| USING THE INFORMATION |
[1] According to the article on Nate Gerry, what state-record time did he set in the 200 meters?
[2] Repeat the Nate Gerry article word for word, starting at "American football player" and ending at "University of Nebraska–Lincoln.".
[3] Carry on writing the article on Nate Gerry from where it stops.

Personal information
- Born: February 23, 1995 (age 31) Sioux Falls, South Dakota, U.S.
- Listed height: 6 ft 2 in (1.88 m)
- Listed weight: 230 lb (104 kg)

Career information
- High school: Washington (Sioux Falls)
- College: Nebraska
- NFL draft: 2017 (5th round, 184th overall pick)

Career history
- Philadelphia Eagles (2017–2020); San Francisco 49ers (2021)*; Washington Commanders (2022);
- * Offseason or practice squad member only

Awards and highlights
- Super Bowl champion (LII); Second-team All-Big Ten (2014); Third-team All-Big Ten (2016);

Career NFL statistics
- Total tackles: 163
- Sacks: 3.5
- Fumble recoveries: 1
- Interceptions: 3
- Defensive touchdowns: 1
- Stats at Pro Football Reference

= Nate Gerry =

American football player (born 1995)

Nathan Gerry (born February 23, 1995) is an American professional football linebacker. He played college football at Nebraska and was drafted by the Philadelphia Eagles in the fifth round of the 2017 NFL draft. He has also been a member of the San Francisco 49ers and Washington Commanders.

==Early life==
Gerry grew up in Sioux Falls, South Dakota, and played high school football and ran track for Washington High School. Gerry was the 200-meter high school champion in South Dakota during his junior and senior years and set a state-record 21.52 seconds. As a senior, Gerry also won the 100 meter race. In his senior year playing football, Gerry had 64 tackles, including 13 tackles for loss, eight pass breakups, five interceptions and two forced fumbles. He committed to play college football at the University of Nebraska–Lincoln.

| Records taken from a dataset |
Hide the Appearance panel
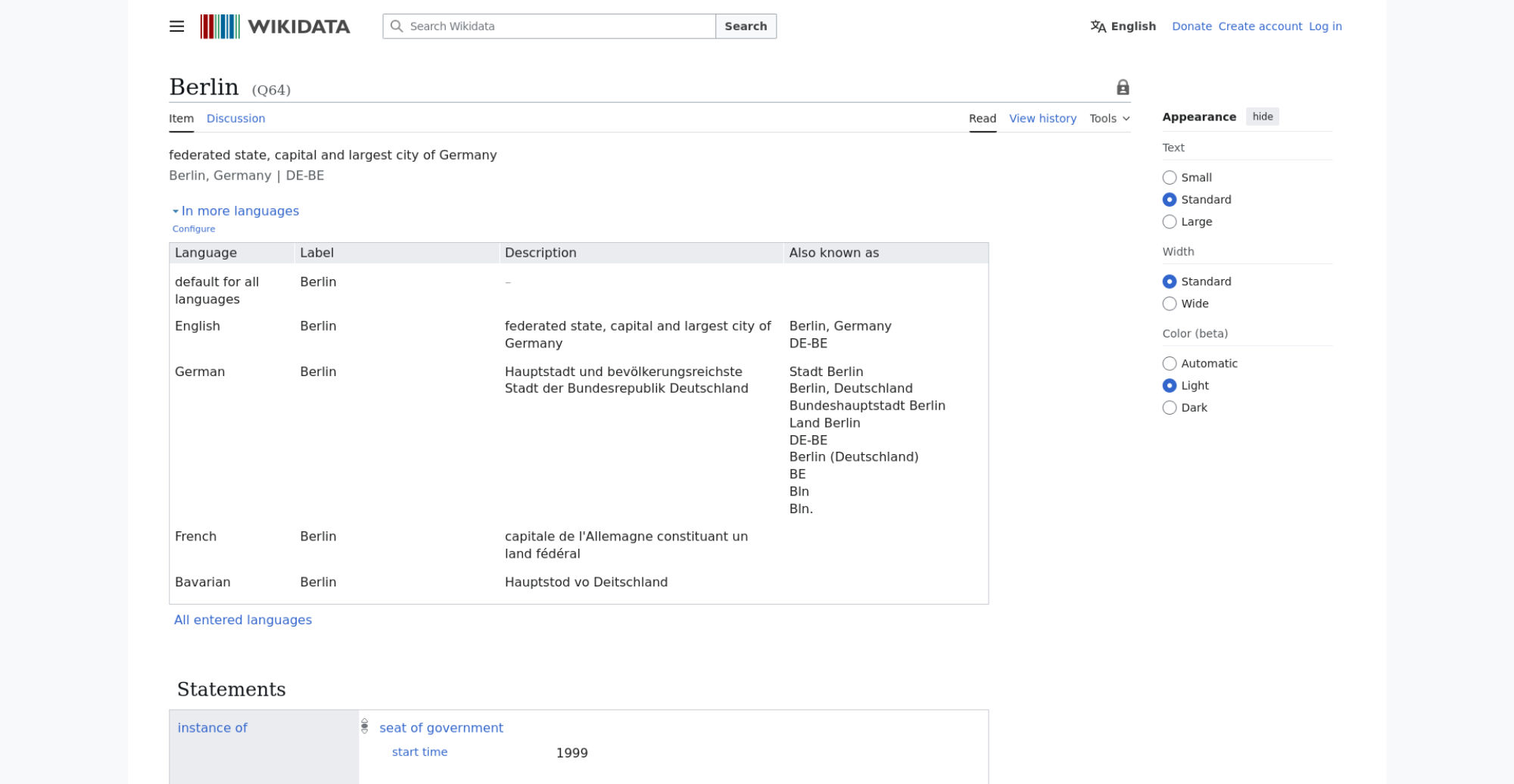This screenshot has height=784, width=1514. pyautogui.click(x=1262, y=117)
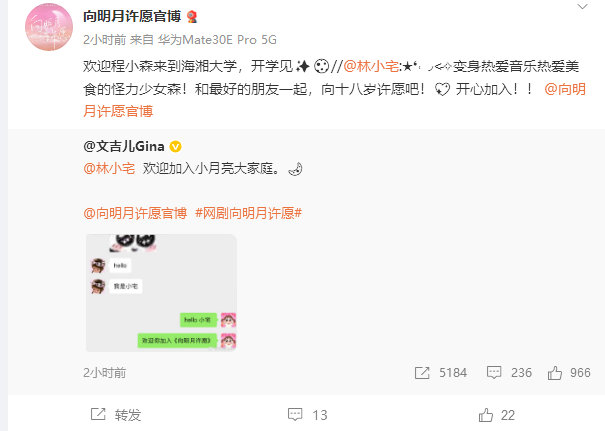Open the 2小时前 timestamp of original post

[x=105, y=373]
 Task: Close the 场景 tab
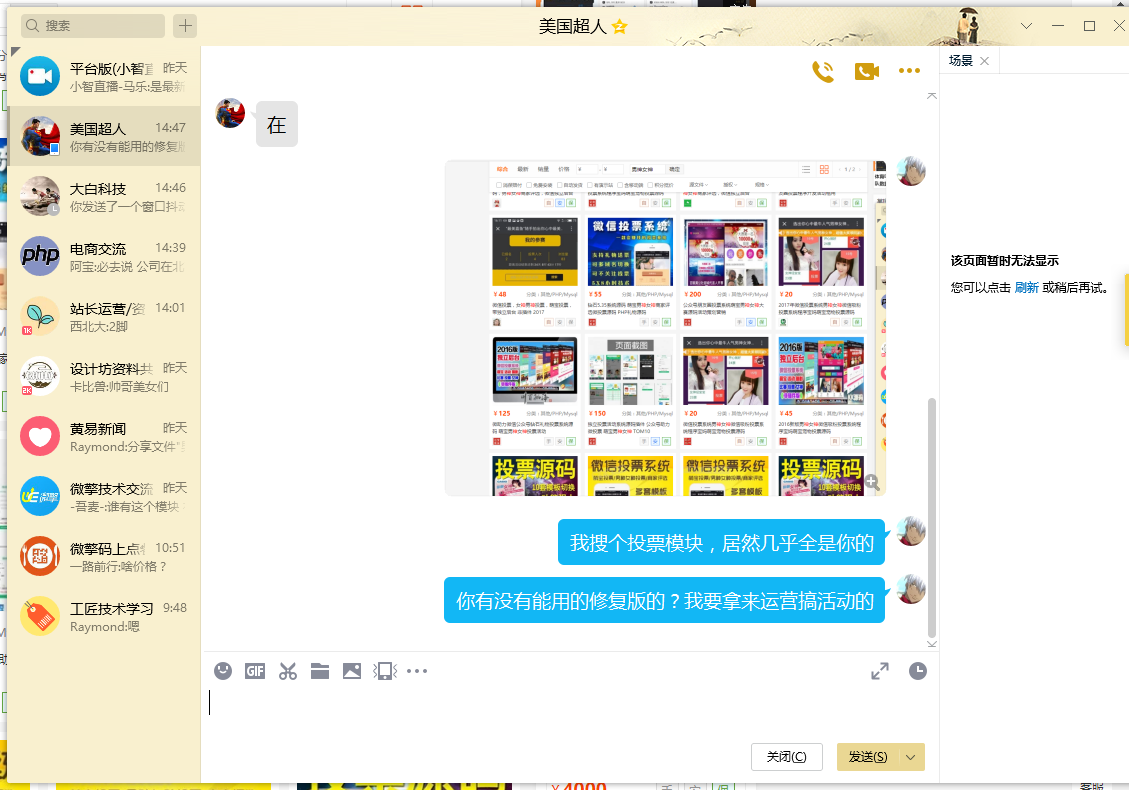(x=984, y=61)
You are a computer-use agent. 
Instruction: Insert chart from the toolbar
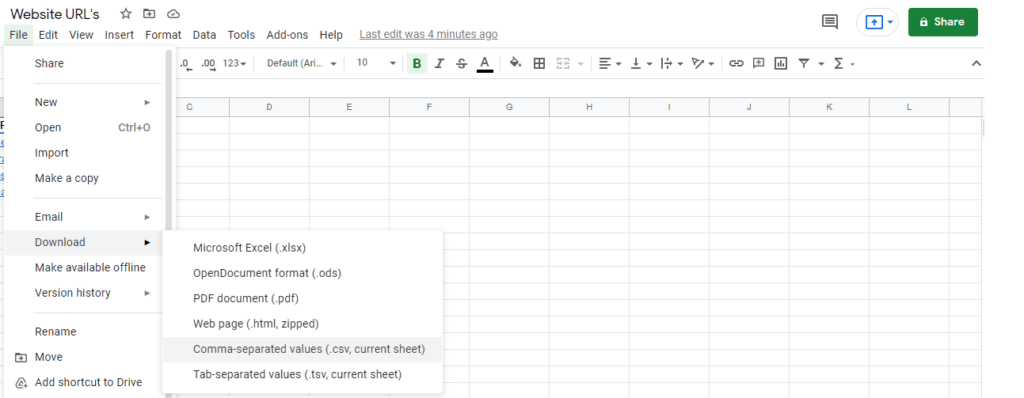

| ANSWERS FOR EACH ITEM |
[1] 21.52 seconds

[2]
American football player (born 1995)

Nathan Gerry (born February 23, 1995) is an American professional football linebacker. He played college football at Nebraska and was drafted by the Philadelphia Eagles in the fifth round of the 2017 NFL draft. He has also been a member of the San Francisco 49ers and Washington Commanders.

==Early life==
Gerry grew up in Sioux Falls, South Dakota, and played high school football and ran track for Washington High School. Gerry was the 200-meter high school champion in South Dakota during his junior and senior years and set a state-record 21.52 seconds. As a senior, Gerry also won the 100 meter race. In his senior year playing football, Gerry had 64 tackles, including 13 tackles for loss, eight pass breakups, five interceptions and two forced fumbles. He committed to play college football at the University of Nebraska–Lincoln.

[3]
==College career==
In Gerry's freshman year he had 32 tackles, including 18 stops. In Gerry's sophomore season he switched from linebacker to safety. Gerry started every game and led the Huskers with five interceptions and was second on the team for tackles with 88. Gerry started every game in 2015 and led the Huskers with 79 tackles and 4 interceptions. He also had 7 pass breakups. In 2016, Gerry was named Third-team All-Big Ten Conference by the coaches and Second-team All-Big Ten by the media.

He was ruled ineligible for his final game with the Huskers, the Music City Bowl versus Tennessee Volunteers.

==Professional career==

Pre-draft measurables
| Height | Weight | Arm length | Hand span | 40-yard dash | Vertical jump | Broad jump | Bench press |
| 6 ft 1+7⁄8 in (1.88 m) | 218 lb (99 kg) | 31+1⁄4 in (0.79 m) | 9+1⁄4 in (0.23 m) | 4.58 s | 30.5 in (0.77 m) | 10 ft 2 in (3.10 m) | 17 reps |
All values from NFL Combine

===Philadelphia Eagles===
Gerry was drafted by the Philadelphia Eagles in the fifth round, 184th overall, in the 2017 NFL draft. He signed a four-year rookie contract with the Eagles on May 12, 2017. He was waived on September 2, 2017 and was signed to the Eagles' practice squad the next day. He was promoted to the active roster on October 19, 2017. On February 4, 2018, Gerry won Super Bowl LII with the Eagles.

In week 5 of the 2019 season against the New York Jets, Gerry recorded an interception off Luke Falk and returned it for a 51 yard touchdown in the 31–6 win. In week 11 against the New England Patriots, Gerry recorded a team high 10 tackles and sacked Tom Brady once in the 17–10 loss.

Gerry was placed on the reserve/COVID-19 list by the Eagles on July 29, 2020. He was activated on August 9, 2020. He was placed on injured reserve on October 30, 2020 with an ankle injury.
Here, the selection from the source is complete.